Tidy parameter selection

Parameter selection in the style of dplyr and other tidyverse packages.

Usage

param_range(prefix, range, vars = NULL)

param_glue(pattern, ..., vars = NULL)

Arguments

prefix, range

For param_range() only, prefix is a string naming a parameter and range is an integer vector providing the indices of a subset of elements to select. For example, using

  param_range("beta", c(1,2,8))

would select parameters named beta[1], beta[2], and beta[8]. param_range() is only designed for the case that the indices are integers surrounded by brackets. If there are no brackets use num_range().

vars

NULL or a character vector of parameter names to choose from. This is only needed for the atypical use case of calling the function as a standalone function outside of vars(), select(), etc. Typically this is left as NULL and will be set automatically for the user.

pattern, ...

For param_glue() only, pattern is a string containing expressions enclosed in braces and ... should be named arguments providing one character vector per expression in braces in pattern. It is easiest to describe how to use these arguments with an example:

param_glue("beta_{var}[{level}]",
           var = c("age", "income"),
           level = c(3,8))

would select parameters with names "beta_age[3]", "beta_income[3]", "beta_age[8]", "beta_income[8]".

Details

As of version 1.7.0, bayesplot allows the pars argument for MCMC plots to use "tidy" variable selection (in the style of the dplyr package). The vars() function is re-exported from dplyr for this purpose.
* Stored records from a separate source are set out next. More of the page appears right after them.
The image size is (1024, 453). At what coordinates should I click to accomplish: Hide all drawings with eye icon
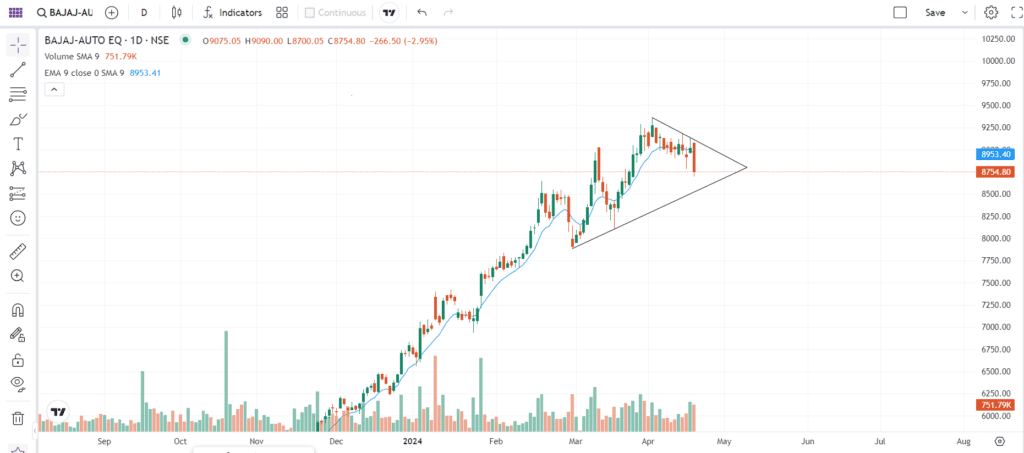pyautogui.click(x=17, y=384)

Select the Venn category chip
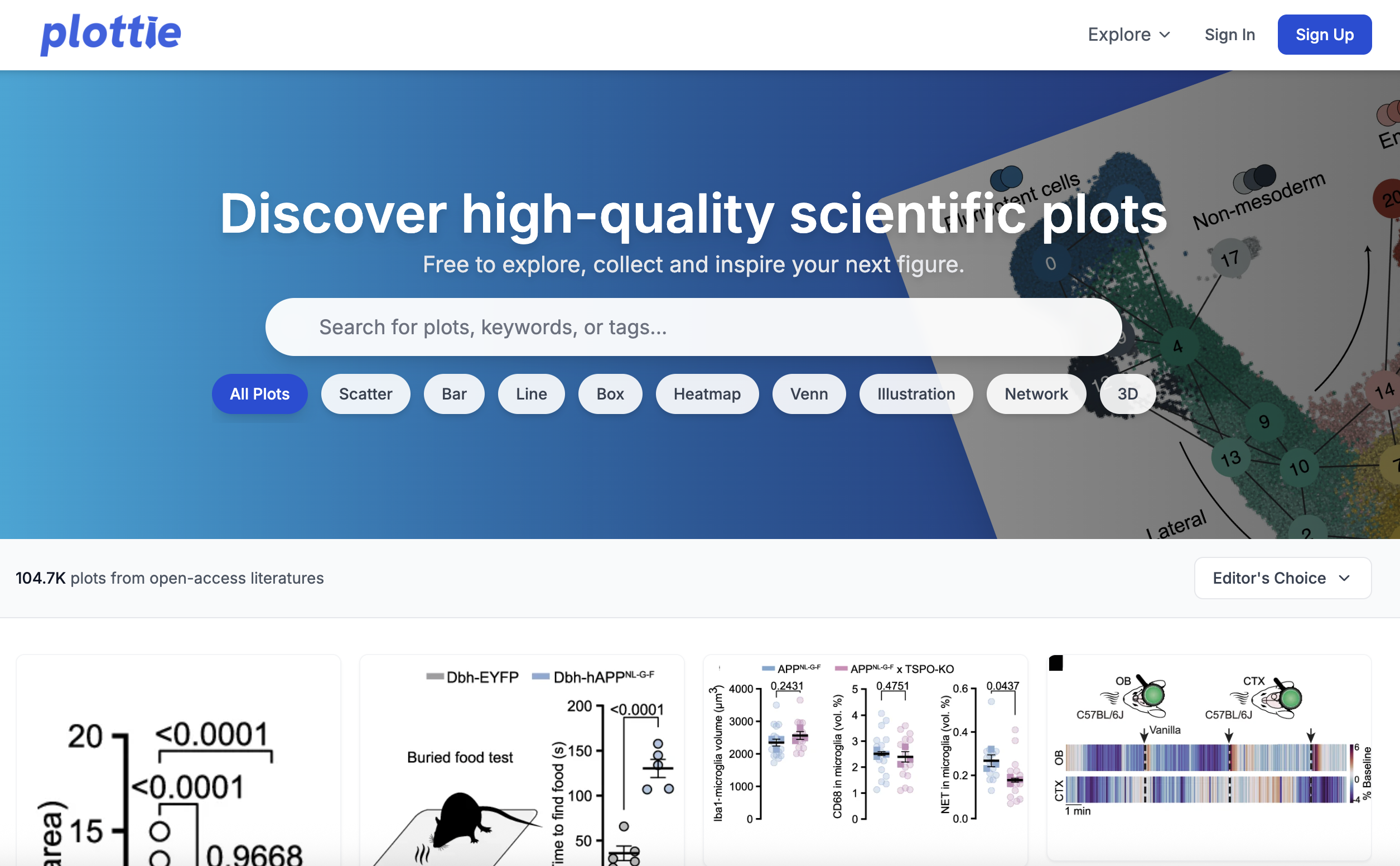[809, 394]
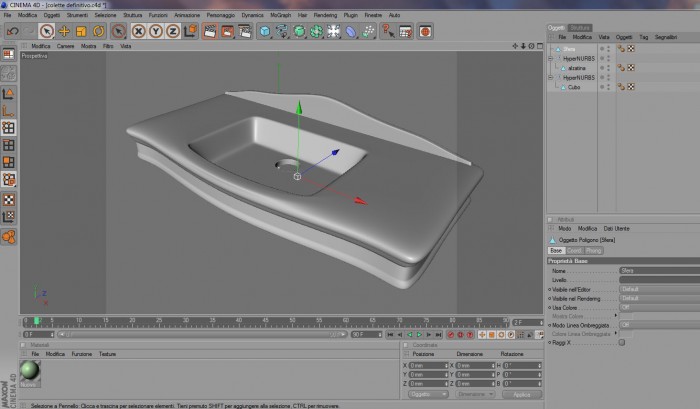Select the Move tool in toolbar
Image resolution: width=700 pixels, height=409 pixels.
point(64,31)
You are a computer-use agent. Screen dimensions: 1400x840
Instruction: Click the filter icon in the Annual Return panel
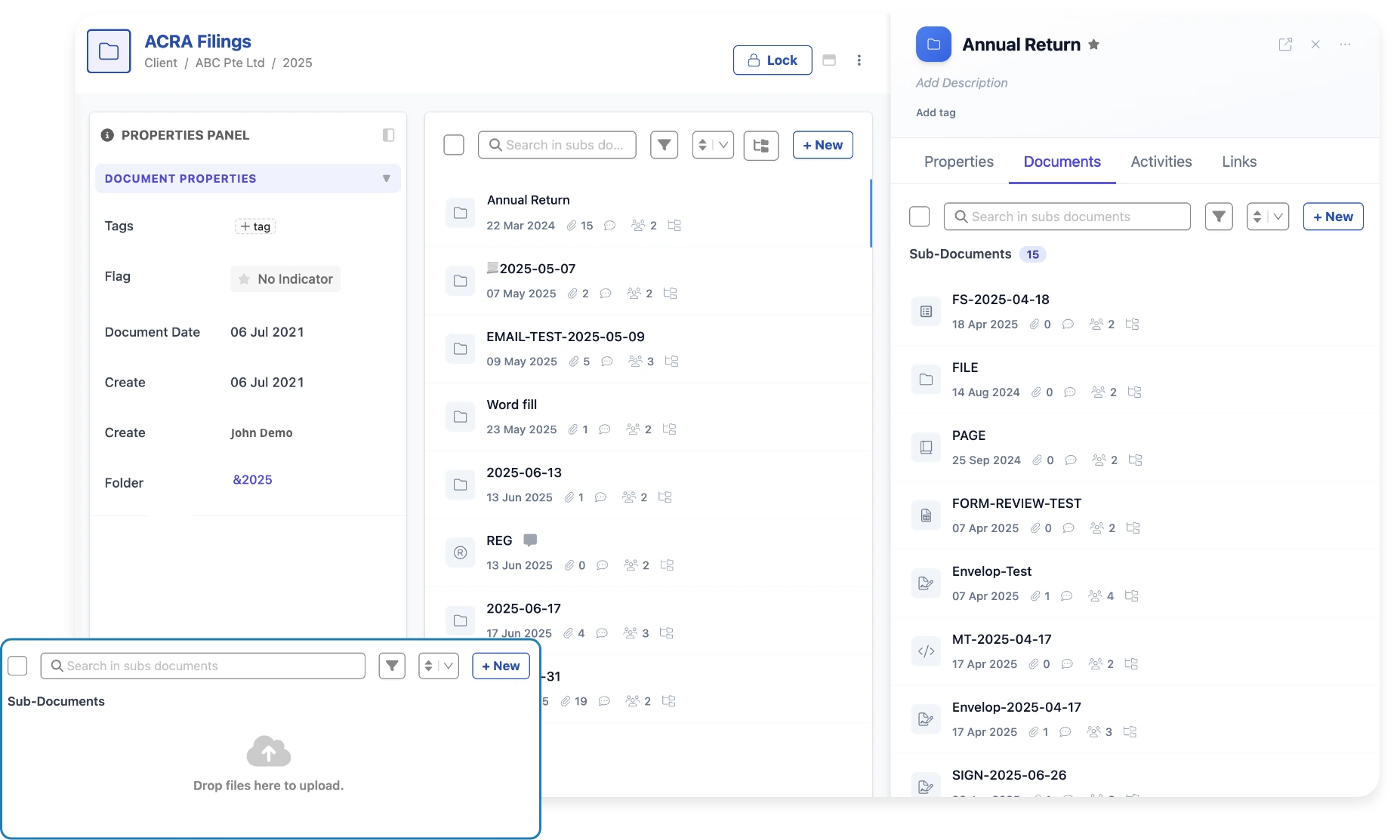[x=1219, y=217]
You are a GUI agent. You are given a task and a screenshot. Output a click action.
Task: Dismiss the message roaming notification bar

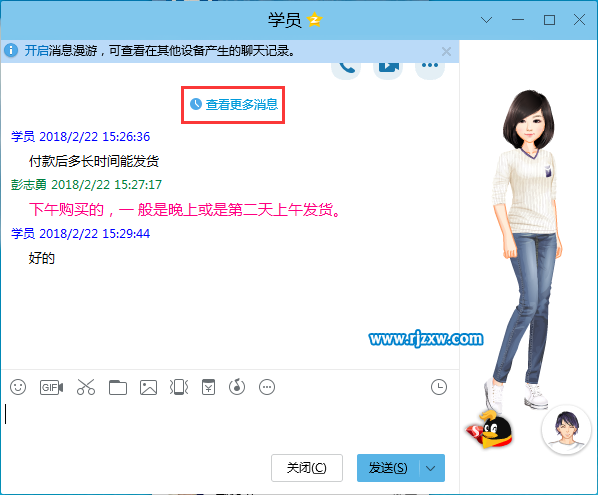446,51
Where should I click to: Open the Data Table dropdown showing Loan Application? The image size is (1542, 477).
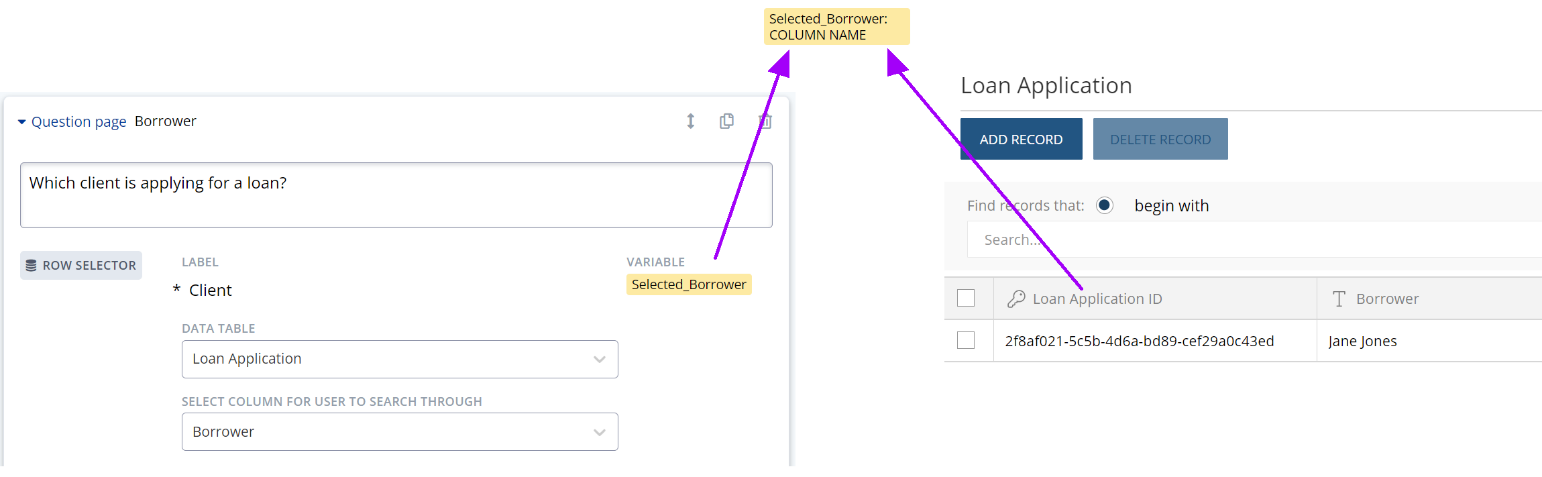[400, 359]
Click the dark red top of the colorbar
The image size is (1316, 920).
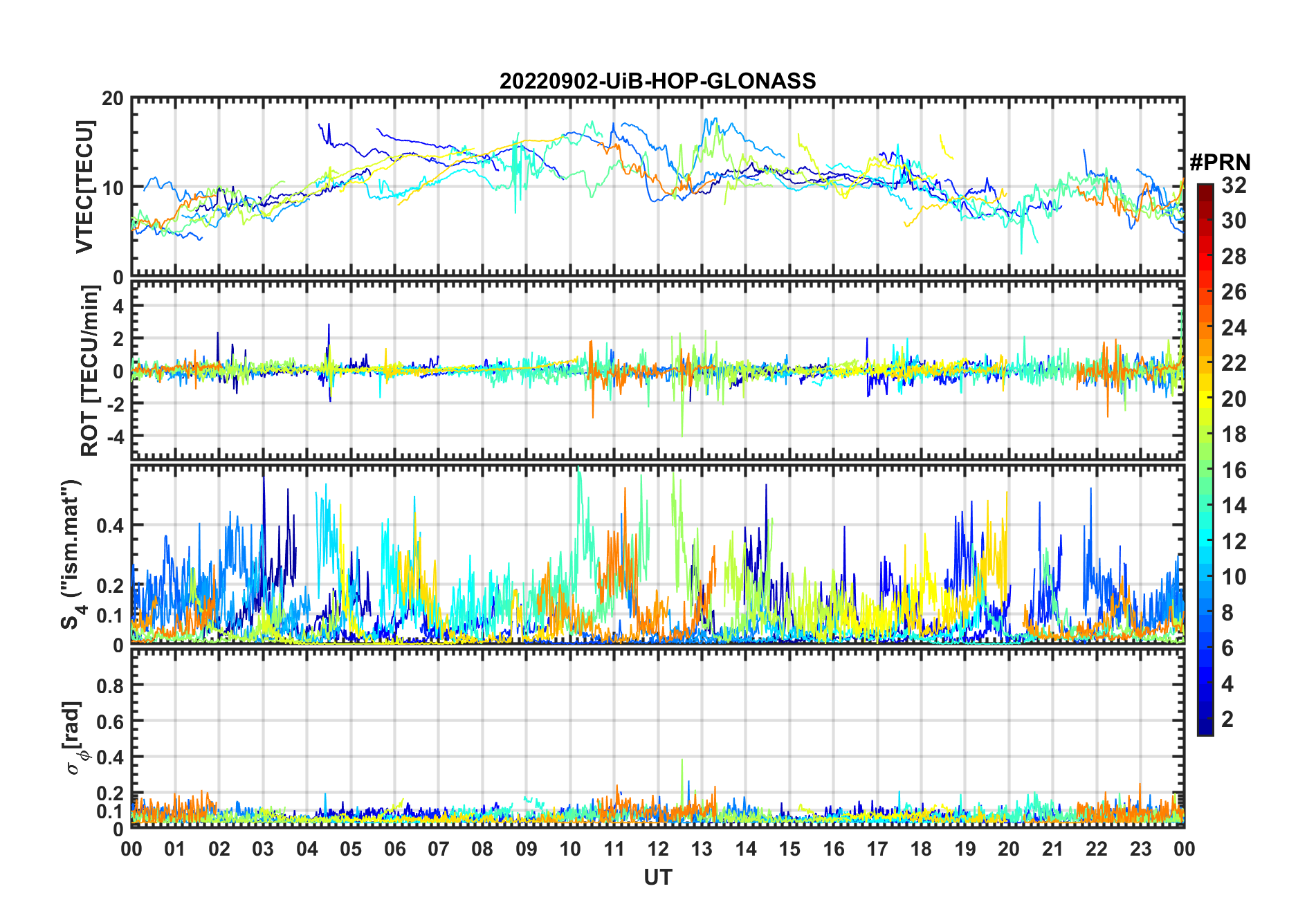[x=1205, y=190]
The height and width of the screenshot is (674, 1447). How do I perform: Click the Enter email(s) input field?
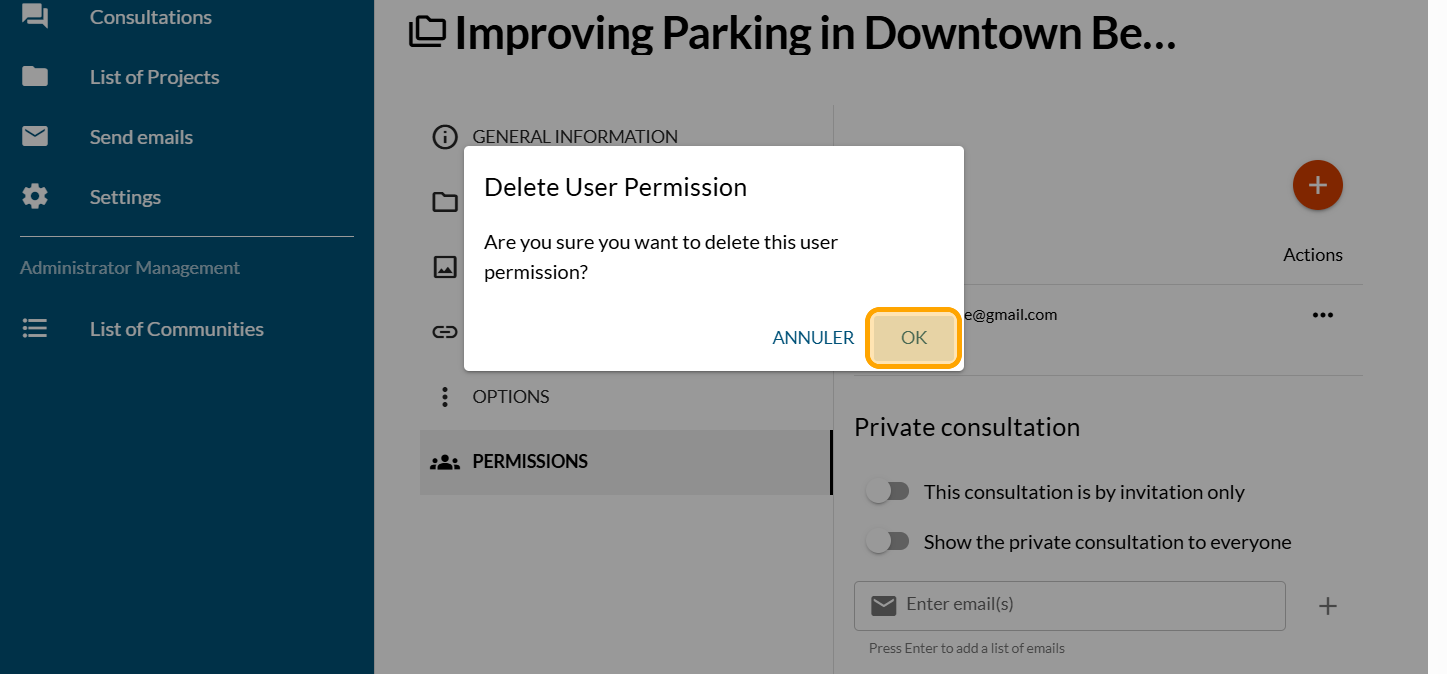[1080, 605]
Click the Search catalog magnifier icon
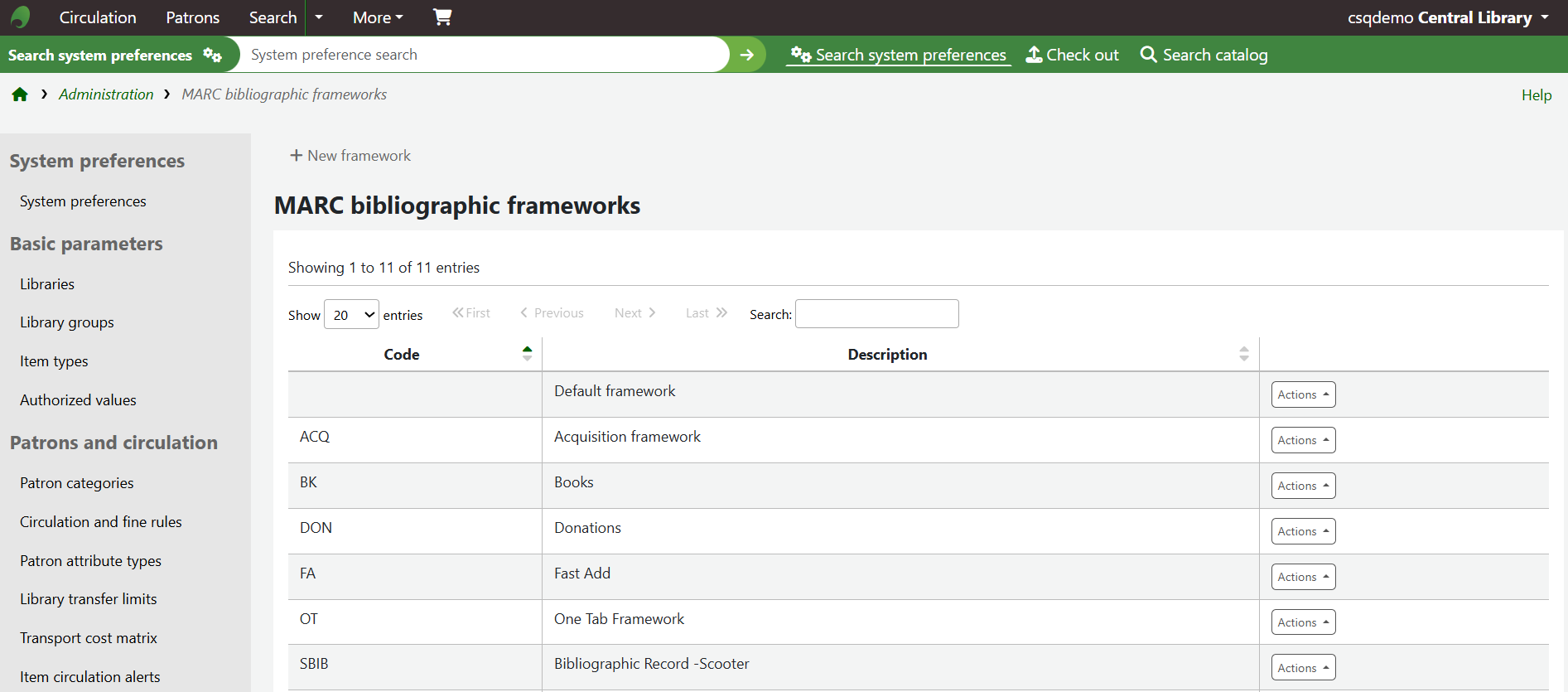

Features of tidy selection includes direct selection (vars(alpha, sigma)), everything-but selection (vars(-alpha)), ranged selection (vars(`beta[1]`:`beta[3]`)), support for selection functions (vars(starts_with("beta"))), and combinations of these features. See the Examples section, below.

When using pars for tidy parameter selection, the regex_pars argument is ignored because bayesplot supports using tidyselect helper functions (starts_with(), contains(), num_range(), etc.) for the same purpose. bayesplot also exports some additional helper functions to help with parameter selection:

param_range(): like num_range() but used when parameter indexes are in brackets (e.g. beta[2]).
param_glue(): for more complicated parameter names with multiple indexes (including variable names) inside the brackets (e.g., beta[(Intercept) age_group:3]).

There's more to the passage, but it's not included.